SET EXERCISE:
Starting with the line that contains "You are a computer-use" and going on through the line that contains "point(1133,945)", repeat those entries with "speech bubble" changed to "chat bubble" and everything else left as is. Leave the pictures out of the answer.

DATASET EXCERPTS:
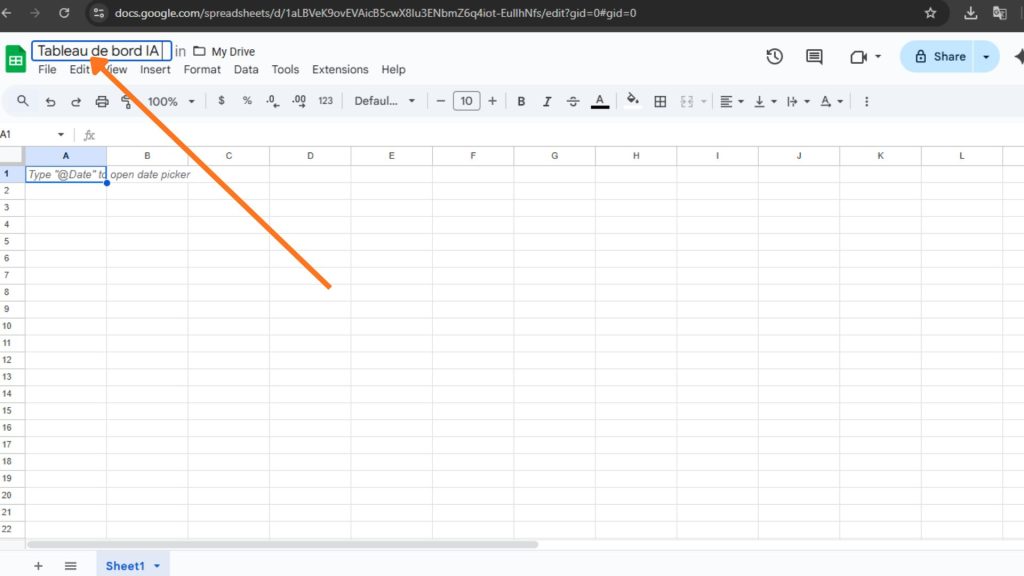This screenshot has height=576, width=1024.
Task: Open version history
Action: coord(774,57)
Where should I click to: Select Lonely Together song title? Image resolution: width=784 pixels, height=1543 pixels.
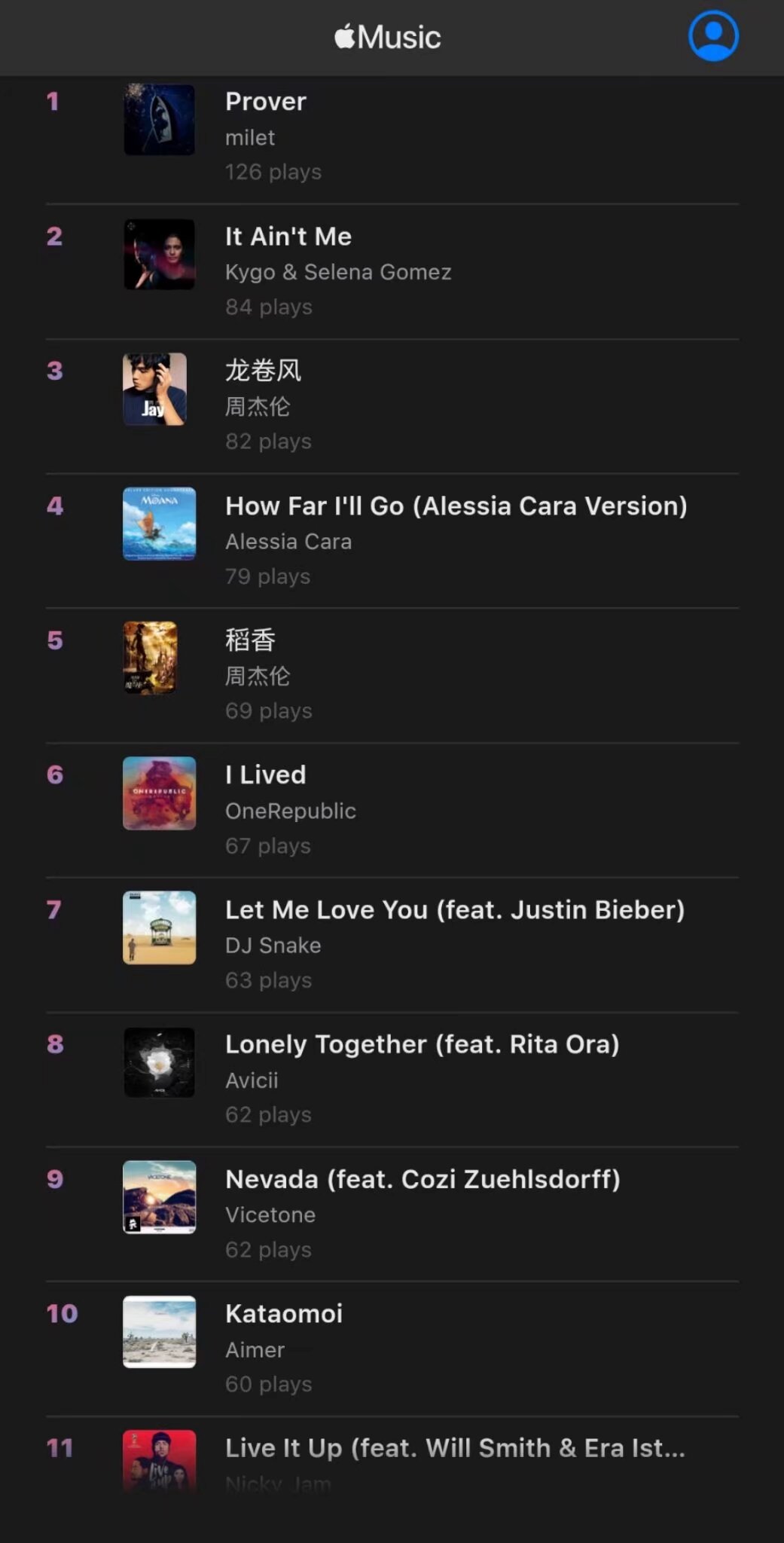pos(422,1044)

==

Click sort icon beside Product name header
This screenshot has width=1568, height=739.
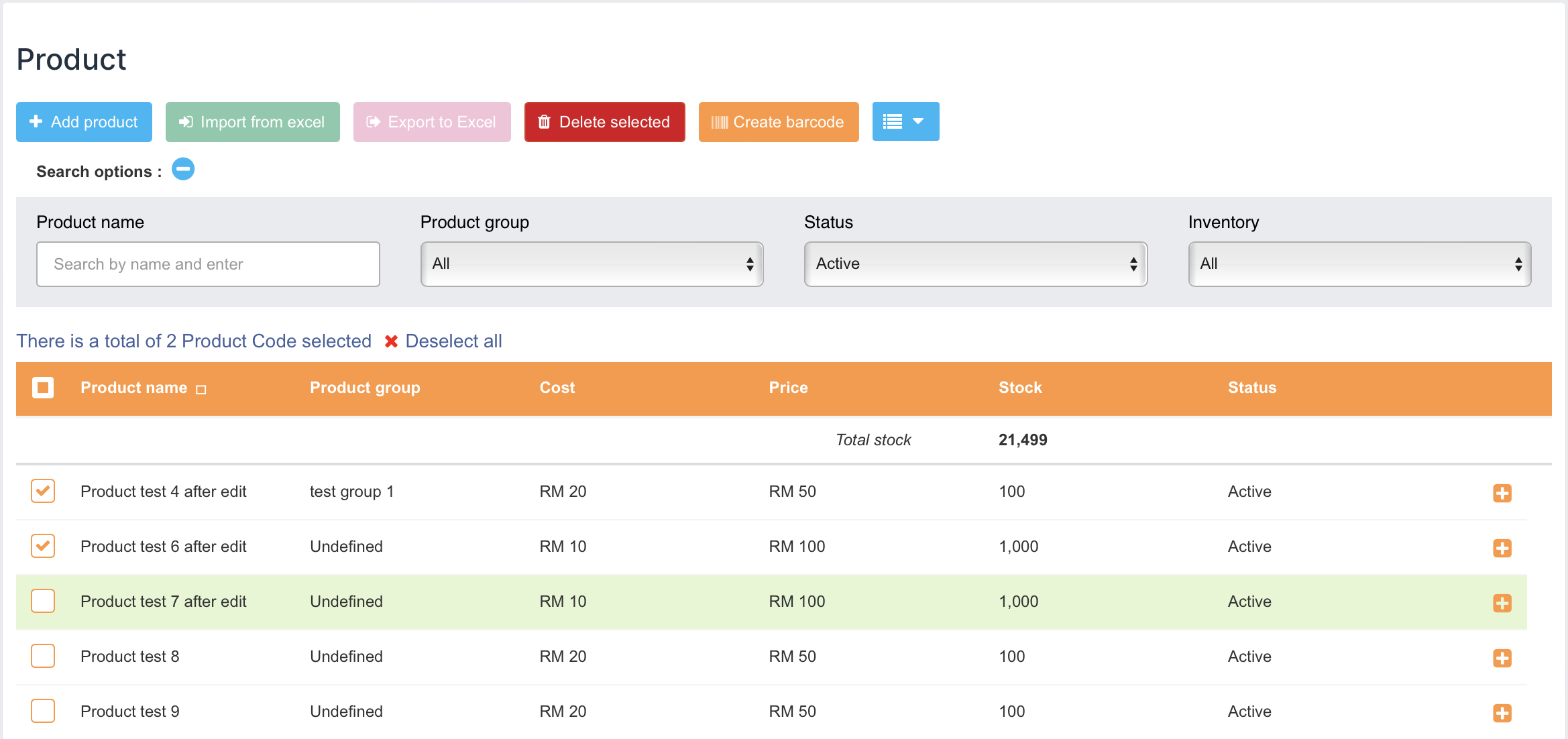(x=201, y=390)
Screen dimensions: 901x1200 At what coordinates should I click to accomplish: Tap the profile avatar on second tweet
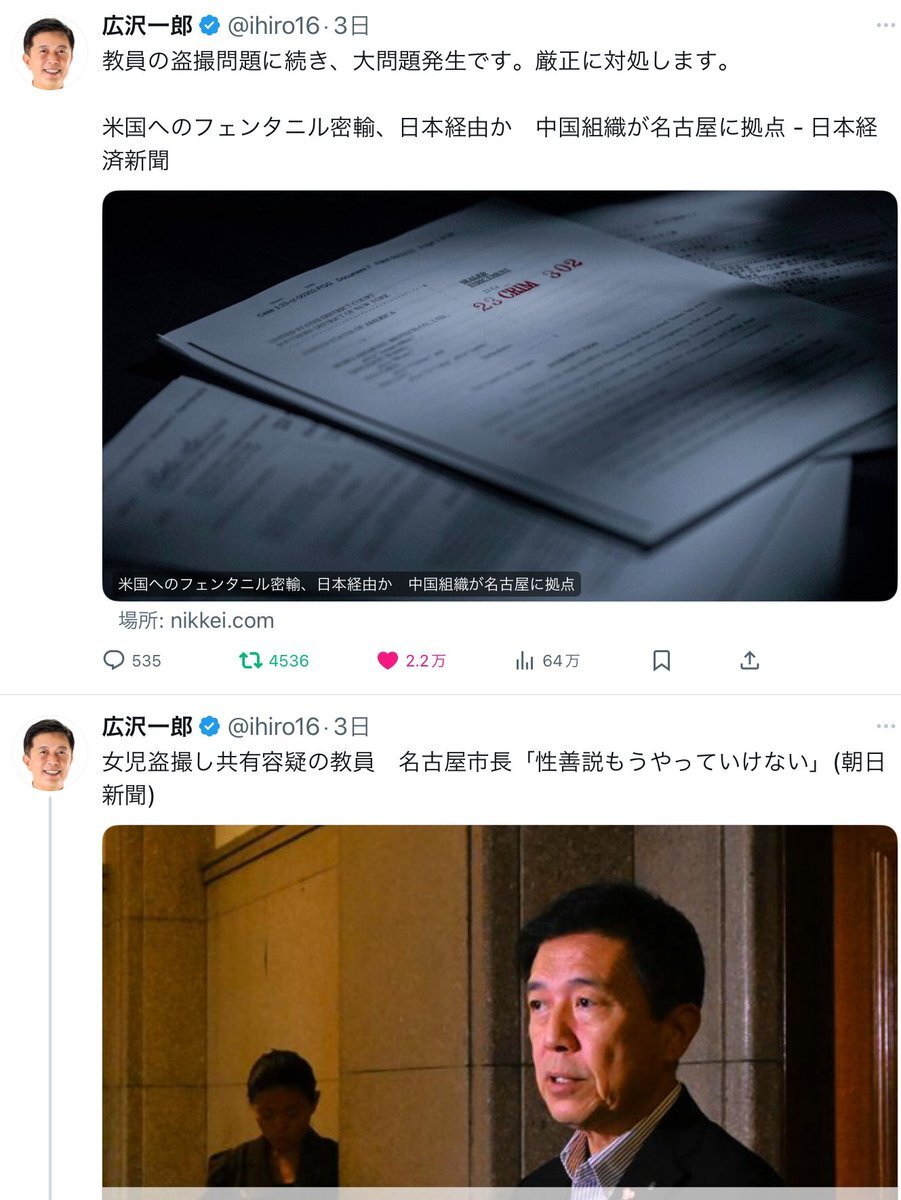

==

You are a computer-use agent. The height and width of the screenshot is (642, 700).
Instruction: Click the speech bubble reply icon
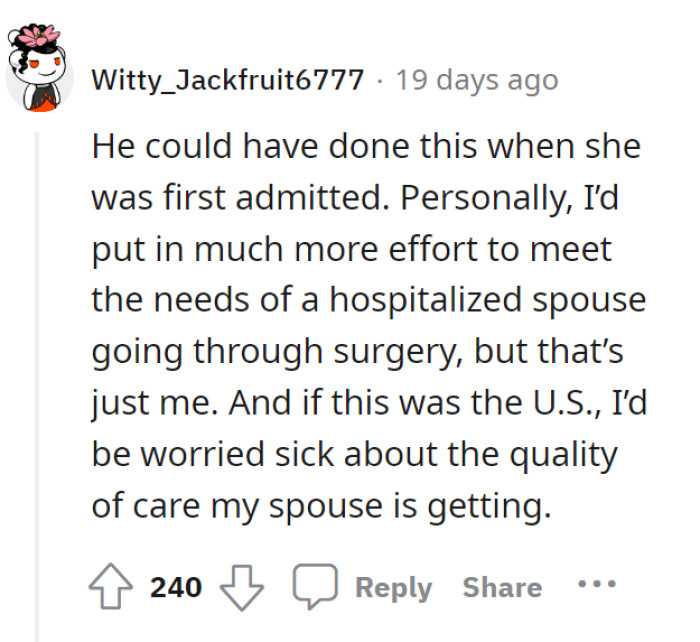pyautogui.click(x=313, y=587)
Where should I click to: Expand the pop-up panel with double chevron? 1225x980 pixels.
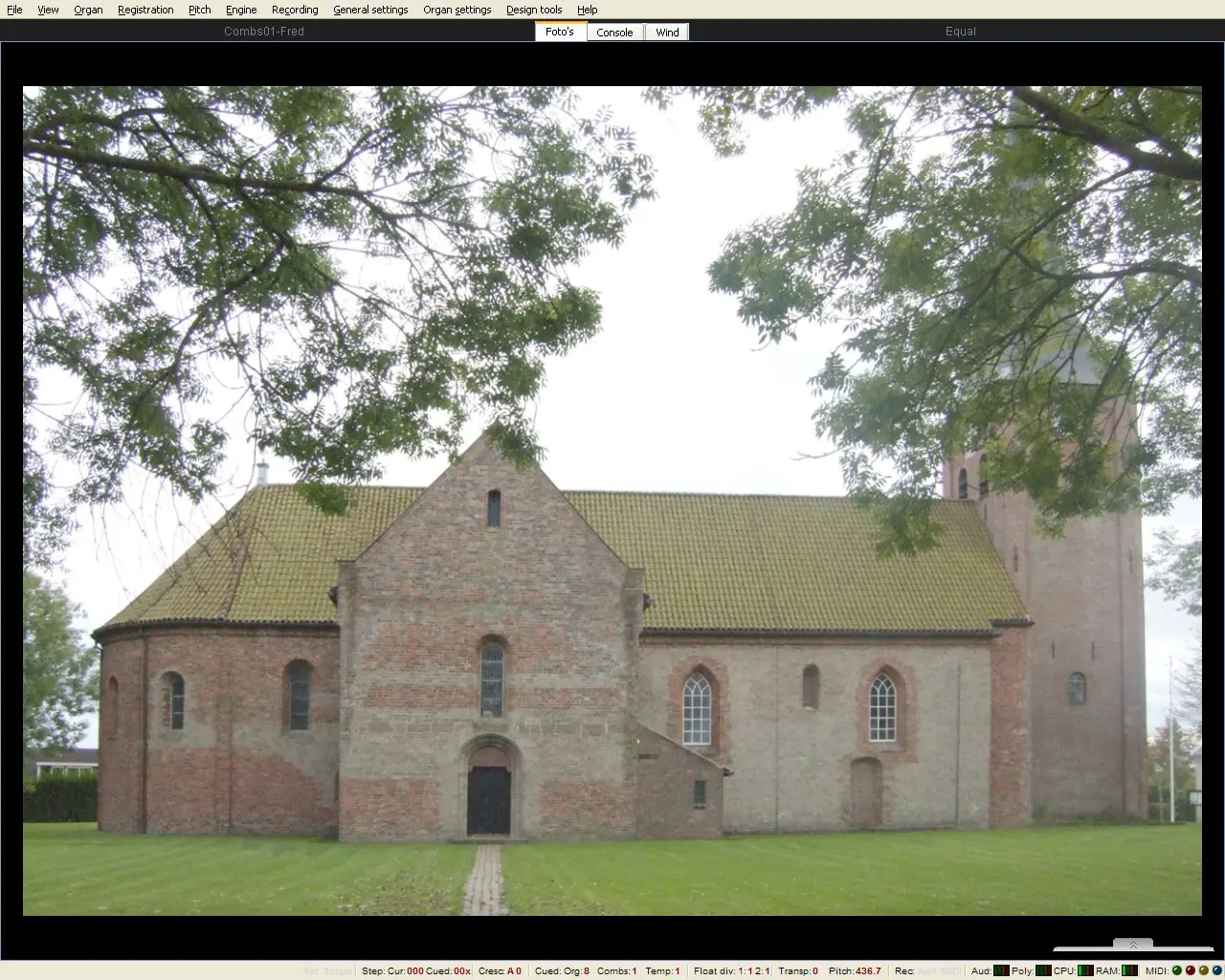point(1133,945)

RESULT:
You are a computer-use agent. The height and width of the screenshot is (642, 700).
Instruction: Click the chat bubble reply icon
pyautogui.click(x=313, y=587)
Where should I click to: Expand the pop-up panel with double chevron? 1225x980 pixels.
point(1133,945)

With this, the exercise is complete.